Vote for Molly E. Holzschlag

Christopher Murphy

Christopher is a Belfast-based writer, designer and educator. He has written for many publications including Five Simple Steps, Offscreen, 8 Faces and The Manual, and publishes a typography journal, Glyph.

What are your main areas of expertise?

I've been a practising designer for over two decades and my work has spanned a variety of outcomes, both analogue and digital.

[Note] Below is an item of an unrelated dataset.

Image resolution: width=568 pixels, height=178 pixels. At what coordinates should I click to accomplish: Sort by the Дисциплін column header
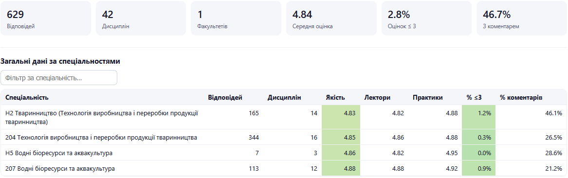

For the last decade, my passion has been improving web design education. I believe education in our area is, for the most part, broken, and I'm focused on rethinking and improving it. I've just been given approval to establish a new course, teaching interaction design at The Belfast School of Art. In a move to open up education, I've shared our curriculum on GitHub. I'd welcome any feedback and input. If we shape curricula together, I believe we might do a better job.

Give us a summary of your career so far.

I've worked across a variety of different areas. I've designed stamps for The Royal Mail; I've worked as a sound artist, exhibiting around the world; I've run an independent record label; I've worked as an educator; and, most recently, I've written a number of books and articles for, amongst others, Five Simple Steps, 8 Faces, and Offscreen.

What have you been working on over the last year?

My focus over the last year has been on raising awareness around mental health issues. I suffer from depression and last year was at a very low point, in part due to the relentless pressures of working in our industry.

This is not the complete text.